Talk Title:

Sticky Tags Stop Spatial Memory Errors

Abstract:

Spatial memory errors such as buffer overflows still rank among the top vulnerabilities in C/C++ programs. Despite much research in the area, the performance overhead of (even partial) mitigations is still too high for practical adoption. To reduce the cost, recent solutions are shifting towards hardware-assisted techniques such as Arm’s Memory Tagging Extension (MTE). Unfortunately, state-of-the-art MTE solutions incur high overhead due to frequent memory (re)tagging, especially on the stack. Moreover, they rely on the secrecy of random memory tags and offer probabilistic security guarantees.

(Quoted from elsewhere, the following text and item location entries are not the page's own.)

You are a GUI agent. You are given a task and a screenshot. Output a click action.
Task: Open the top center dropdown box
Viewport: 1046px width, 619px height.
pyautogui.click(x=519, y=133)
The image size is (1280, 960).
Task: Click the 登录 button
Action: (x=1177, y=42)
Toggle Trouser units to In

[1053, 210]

In this presentation, I will first show that random tagging offers limited protection as attackers can deduce the memory tags by means using speculative execution. Next, I will present StickyTags, a deterministic MTE solution that efficiently mitigates bounded spatial memory errors. StickyTags significantly outperforms existing solutions with realistic runtime overheads for practical adoption (≤ 4% on SPEC CPU2006), while fully mitigating 7 out of 8 spatial CVEs evaluated by a recent probabilistic MTE solution.

Speaker Bio:

Herbert Bos is full professor at Vrije Universiteit Amsterdam where he co-leads the VUSec Systems Security group. His research interests include OS design, microarchitectural attacks and defenses, fuzzing, exploitation, networking, and dependable systems. He is very proud of his current and former students who are much cleverer than he is and whose research results won five PWNIE Awards as well as changes in all major operating systems, all major browsers and all Intel CPUs. He worries about climate change and loves the Beatles.